▸ **WHAT IS BEING ASKED**:
Reproduce the passage below about reading Marie Kondo's book word for word, from start to finish.

START PROVIDED TEXT

Prior to reading her book, I checked out goodreads to see what others had been saying about the book and I found some of the reviews hilarious – I too was slightly disturbed at the thoughts of my socks having self-esteem issues because I ball them up! As I began reading her book I felt a sense of anger towards Marie Kondo – her writing style was so persuasive. She was convinced her method was a gift from above and her confidence and assurance really bothered me initially, there’s something about self-assured people which just really gets to me. (I’m not jealous..)
Anyhoo, I began to find myself nodding in agreement to the parts where she discussed the different types of hoarders and how, even though you could spend an entire day cleaning and rearranging, the room/house will still end up messy within a week – for as long as I can remember I would spend hours or days working hard on perfecting my bedroom. Growing up we moved quite a bit, so I’ve tried perfecting at least 6 bedrooms of different shapes and sizes, but within a week my floor would be buried under a pile of clothing, shoes and books. Whether it was a box room (like the one I’m in now) or the huge one with the 7 wardrobes (I miss that room), I always found a way to make my bedroom look like the aftermath of a tornado.

END PROVIDED TEXT
START RECORDED DATA

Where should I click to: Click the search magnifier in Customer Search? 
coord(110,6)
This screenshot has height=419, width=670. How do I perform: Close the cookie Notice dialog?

END RECORDED DATA

▸ **EXERCISE ANSWER**:
Prior to reading her book, I checked out goodreads to see what others had been saying about the book and I found some of the reviews hilarious – I too was slightly disturbed at the thoughts of my socks having self-esteem issues because I ball them up! As I began reading her book I felt a sense of anger towards Marie Kondo – her writing style was so persuasive. She was convinced her method was a gift from above and her confidence and assurance really bothered me initially, there’s something about self-assured people which just really gets to me. (I’m not jealous..)
Anyhoo, I began to find myself nodding in agreement to the parts where she discussed the different types of hoarders and how, even though you could spend an entire day cleaning and rearranging, the room/house will still end up messy within a week – for as long as I can remember I would spend hours or days working hard on perfecting my bedroom. Growing up we moved quite a bit, so I’ve tried perfecting at least 6 bedrooms of different shapes and sizes, but within a week my floor would be buried under a pile of clothing, shoes and books. Whether it was a box room (like the one I’m in now) or the huge one with the 7 wardrobes (I miss that room), I always found a way to make my bedroom look like the aftermath of a tornado.